AuroraGraph trades raw indexing speed for deterministic accuracy and zero hallucinations. While traditional setups simply chunk and dump files into an index, AuroraGraph parses Multi-Dimensional Synapses and enforces a strict Audit formatting pipeline. 

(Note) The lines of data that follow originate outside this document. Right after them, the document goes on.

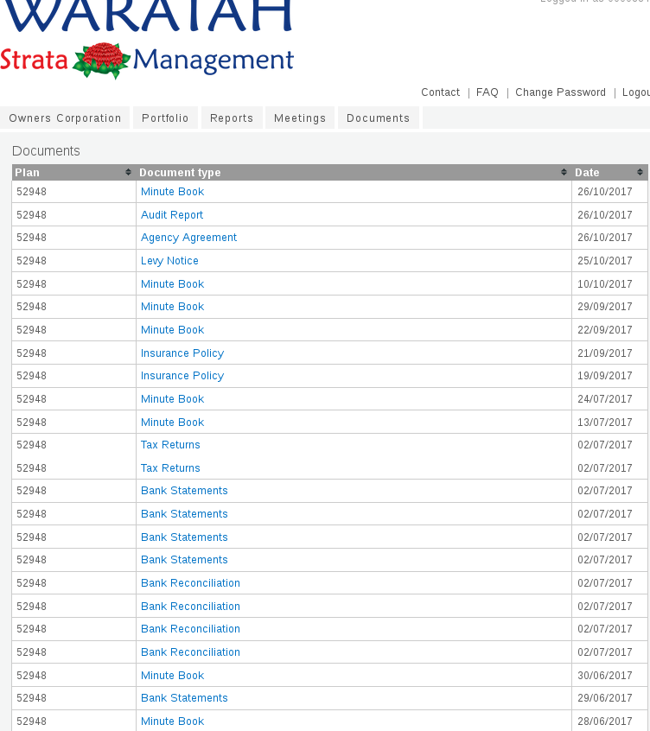650x731 pixels.
Task: Sort table by Document type arrows
Action: [564, 173]
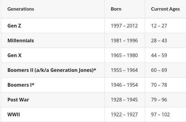The height and width of the screenshot is (122, 186).
Task: Select the Gen X row label
Action: (15, 55)
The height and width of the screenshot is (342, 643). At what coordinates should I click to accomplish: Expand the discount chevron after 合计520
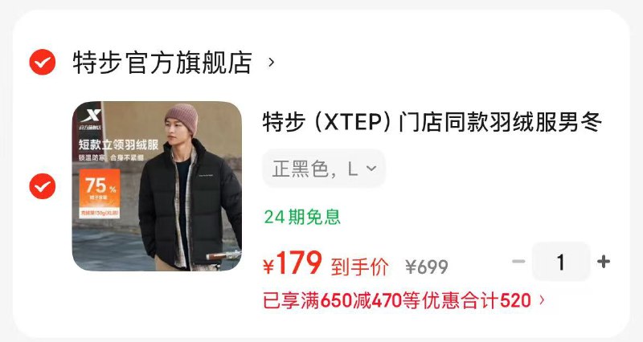pos(542,300)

| Metric | LangChain + FAISS | AuroraGraph (Audit Mode) | AuroraGraph (Fast Mode) |
|---|---|---|---|
| **Answer Quality** | High Hallucination Risk (No citations) | **Zero Hallucinations** (Page-level citations) | High Accuracy |
| **Generation Speed** | ~18s | ~94s | **~19s** |
| **Indexing Speed** | ~69s | ~203s | *(Runs Once)* |
| **Retrieval Latency**| ~0.05s | ~0.12s | ~0.12s |

### Pros & Cons
**Why AuroraGraph is better:**
- **Zero Hallucination Guarantee:** By forcing the LLM into a two-task Audit Mode, it must prove where it found every fact.
- **Enterprise Traceability:** AuroraGraph provides the exact filename and page number so humans can verify the source in seconds.
- **Dynamic Speed:** You can toggle from the heavy Audit Mode to a hyper-fast traditional RAG prompt instantly by using `engine.query(custom_prompt="...")`. See [Custom Prompts Docs](docs/custom_prompts.md).

**Cons:**
- Upfront calculation of 10D Synaptic Edges and Nodes takes roughly 3x longer during the initial ingestion phase compared to simple text chunking arrays.
- Default `Generation` takes longer due to outputting structured, deterministic logs instead of simple paragraphs. 

*Read the full [Performance Benchmark Report](./comparison/comparison_result_test.md)*.

---

## ⚖️ License

MIT — High Performance, Zero Hallucination.